Going up: Alabama unemployment at 9.6 percent

ADIR Director Tom Surtees talks about the new unemployment numbers on WSFA 12 News' Alabama Live! program.
ADIR Director Tom Surtees talks about the new unemployment numbers on WSFA 12 News' Alabama Live! program.

MONTGOMERY, AL (WSFA) - Alabama Governor Robert Bentley campaigned on a promise that he wouldn't take a paycheck until the state reached full employment. New figures show he'll probably continue his self-imposed promise; unemployment rates jumped to 9.6 percent for May, up from 9.3 percent the previous month. In two months the rate has climbed nearly a full percentage point.

To be fair, the rate jump was expected. Several factors combined to force the increase, including destruction from the historic April tornadoes that killed hundreds of people and put thousands of survivors out of work.

Though the storms happened in April, they occurred so late in the month - on the 27th - that their effects did not figure into the state's calculation of April's jobless figures. The state knew they were looking at some 6,400 storm-related unemployment claims that would roll over to the next month.

Alabama Department of Industrial Relations Director Tom Surtees said Friday the rate represents about 207,000 people, up about 7,000 from the previous report. The figures also show that Alabama's unemployment rate in May 2011 was higher than at the same point in 2010 when it sat at 9.5 percent.

Check you county rate:

Alabama is also above the national unemployment rate, which is growing, but is currently at 9.1 percent.

"While we are disappointed to report an increase of three-tenths of a point in our unemployment rate, we have to keep the big picture in mind," said Surtees. "We knew that the devastating storms we suffered in April were going to have an impact on unemployment."

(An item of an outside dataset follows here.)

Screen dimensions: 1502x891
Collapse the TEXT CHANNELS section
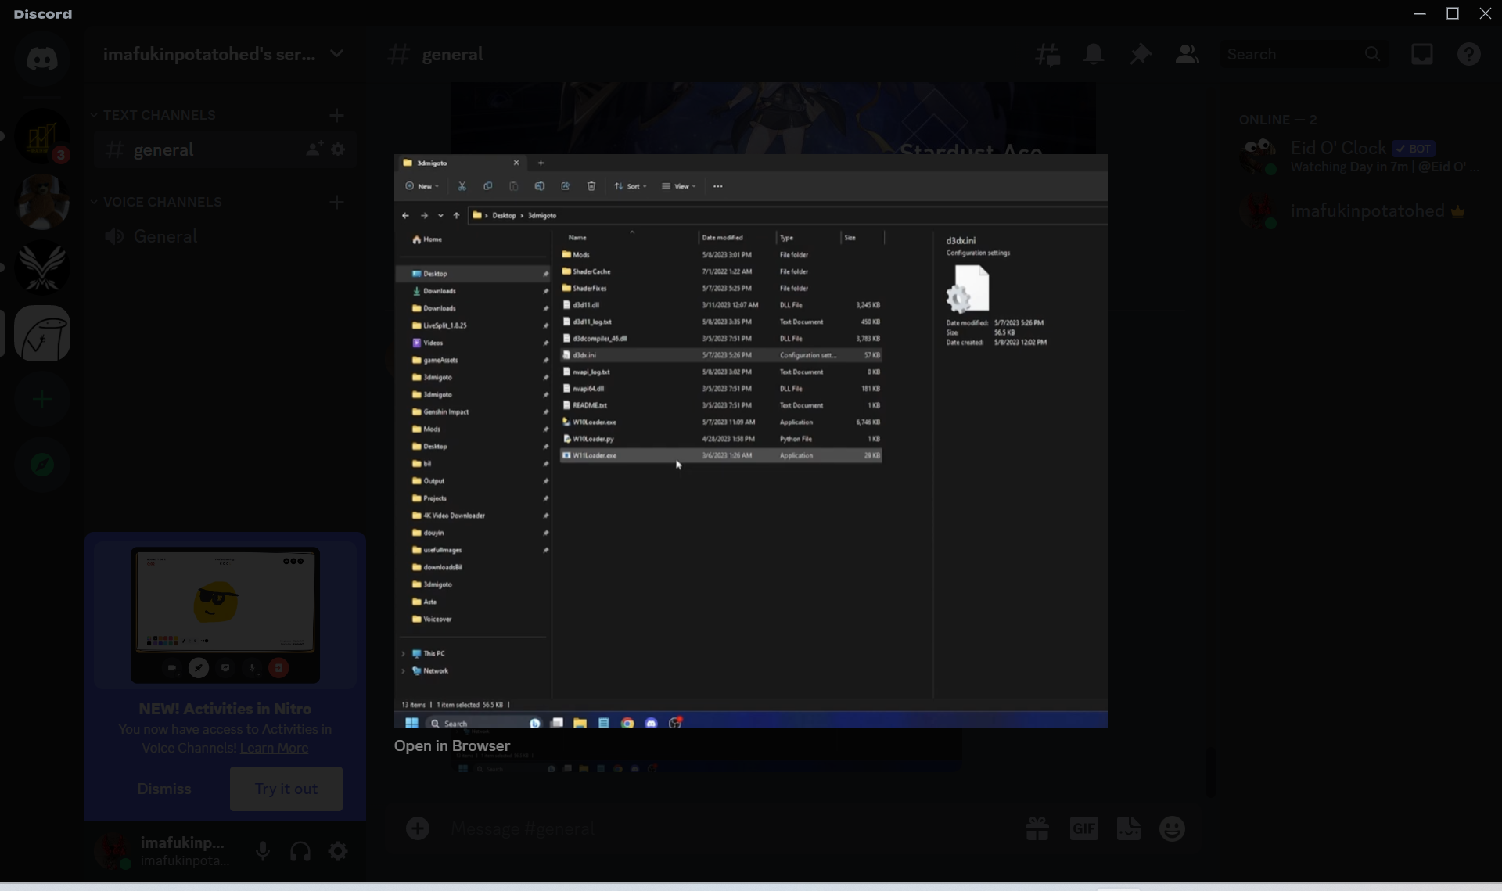pos(95,114)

Surtees said he wouldn't go so far as to blame the entire increase on the storms, but considers it a "major factor."

Other factors Surtees cites for the rising jobless rate:

  • May is historically a month when the labor force increases. High school and college students graduate and flood into the job market. When they can't find a job, such as is the current problem, they become part of the unemployment rate.
  • Some who gave up on finding a job have started searching again.
  • An upward trend in the national unemployment rate.

There is a small bright spot, Surtees says, after reading a study published by the Alabama Center for Business and Economic Research. The April storms costs between 5-13 thousand jobs, but recovery activities will create some 50,000 jobs. The down side: Those recovery jobs are short term.

Shelby County continues to lead the state with the lowest unemployment rate: 6.9 percent, while Wilcox County remains the highest unemployed county in the state with a 21.7 percent jobless rate.